La sublime dignidad de los proscritos. (De bobos y bufones).
Eran otros tiempos. En nuestro país cada pueblo instituía a su bobo; cada corte exhibía a su bufón.
MANUELA tenía un marido entibador y dos “guajes”. El salario era ajustado, pero iban tirando. Hasta que un día rugió a destiempo la agria sirena de la mina y, tras ella, se desbocaron las aciagas campanas de la iglesia. Y, al mediodía, bajaron desde la sucia boca, por la vereda ennegrecida y descarnada, tres cuerpos en parihuelas. Entonces se le quebró todo. Aunque el primer grito desabrido de Manuela no tuvo más remedio que recalar impotente en un dolor turbio y contenido. Un sufrimiento semejante a un charco enfangado y perenne en medio del hollín y la escoria de la mina. Y para rematar, tres semanas después, a la transida viuda no le vino la regla a su tiempo, y comenzó a crecerle la panza a porfía. ¡Virgen santa, que desatino! ¿Cómo Dios podía equivocarse tanto con los pobres?
TOMÁS nació siete meses después, canijo, colorado en extremo y asustado cual si mirara perennemente al diablo. Las comadres, haciendo un cínico esfuerzo por halagar a la desabrigada madre, sentenciaron que el “rapaciño” estaba muy bien “compuestito”. Que era una forma suave de aseverar que era una birria de retoño con muy pocos posibles de mejora. Extremo que se confirmó cuando el muchacho dio en estar remolón en el asunto del andar, puesto que para el atrevimiento de la locomoción tardó en arrancar más de cien días. Y luego en lo del habla, qué decir. Comenzó a mal-masticar las palabras, y así siguió sin que jamás pudiera predicar con soltura y manejar con atino letras, armonías o frases.
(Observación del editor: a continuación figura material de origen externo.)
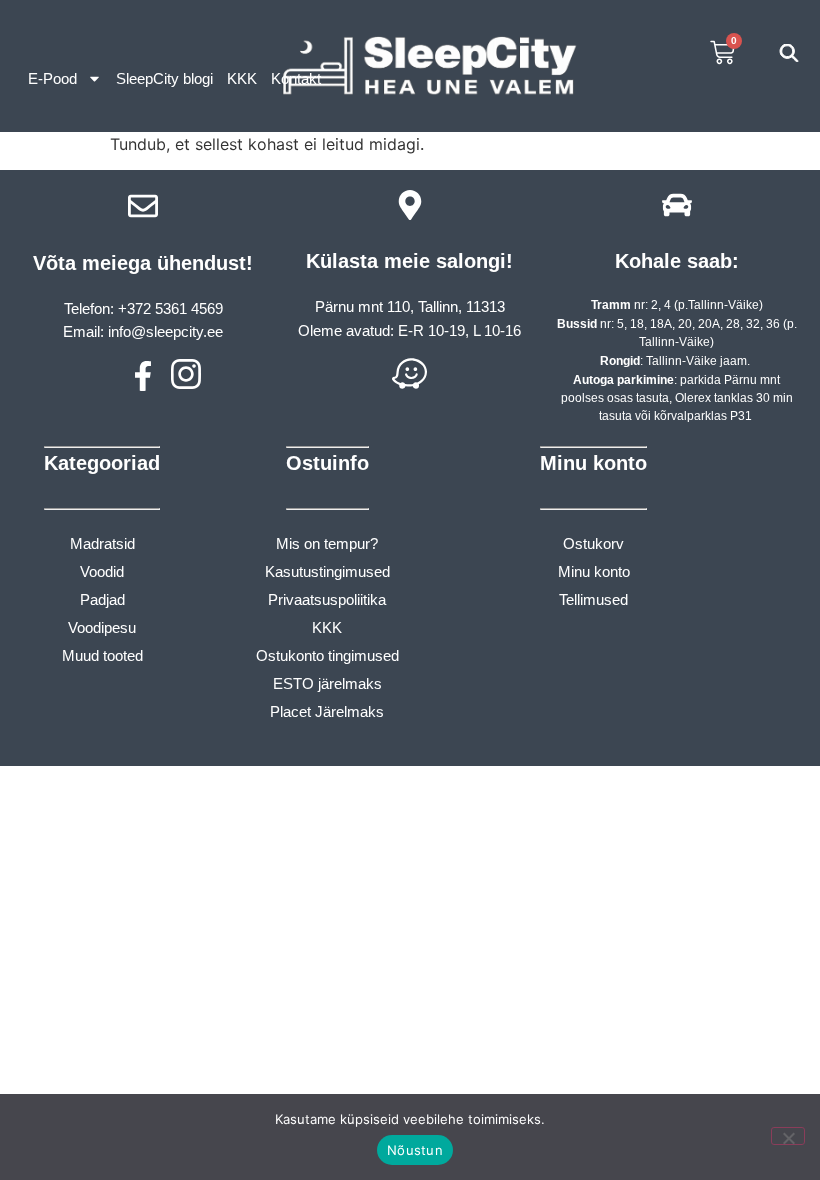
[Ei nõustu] (788, 1136)
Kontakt (296, 78)
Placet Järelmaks (327, 711)
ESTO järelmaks (327, 683)
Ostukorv (593, 543)
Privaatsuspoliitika (327, 599)
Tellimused (593, 599)
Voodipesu (102, 627)
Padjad (102, 599)
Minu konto (594, 571)
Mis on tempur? (327, 543)
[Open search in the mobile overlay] (789, 52)
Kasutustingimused (327, 571)
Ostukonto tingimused (327, 655)
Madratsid (102, 543)
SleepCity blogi (164, 78)
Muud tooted (102, 655)
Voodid (102, 571)
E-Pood (52, 78)
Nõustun (415, 1150)
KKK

Y así, la torpeza en el tránsito y la lengua perezosa y de trapo, pronto lo condenaron a la tontuna social: “Tomasito el bobo”. Su madre lo achacaba al pasmo que a ella le supuso la muerte violenta de su hombre y al embarazo azaroso y lleno de negruras que la sobrevino. “Al mi cuitado le faltan luces, pero es muy buena esa criatura”; decía ella siempre con un punto de resignada dulzura.
DON JUAN, que era el maestro del pueblo, pronto lo cobijó bajo su ala. Miraba con compasión a aquellos ojos que siempre presentaban redondez de incomprensión y pasmo. Él, con ternura infinita, trataba de distraer y disipar, cual sol sobre la niebla, aquel dolor infantil que parecía no tener contención ni fronteras. Y, como el muchacho era tardo en destrezas, se lo llevaba a su casa tras las horas de escuela y lo instruía en sueños, pinturas, músicas, viajes, inventos y mitologías. A la vez que lo libraba de la pueblerina y salvaje turba lacerante.
También, para mitigar la exigencia extraescolar, la mujer del maestro, doña Petra, solía invitarlos, a ambos cada tarde, a un chocolate con picatostes en invierno y a una limonada fresquita en verano. Ellos en casa ya no tenían hijos. Así, con sutil protección pero con férreo empeño, Tomás, aprendió a leer y escribir y, sobre todo a soñar y a construirse un mundo imaginario y mágico. Todo, al margen de aquel otro cruel y agresivo con el que el pueblo lo mancillaba desde que lo había instituido por unanimidad y sin remedio como “el tonto oficial del mísero villorrio”.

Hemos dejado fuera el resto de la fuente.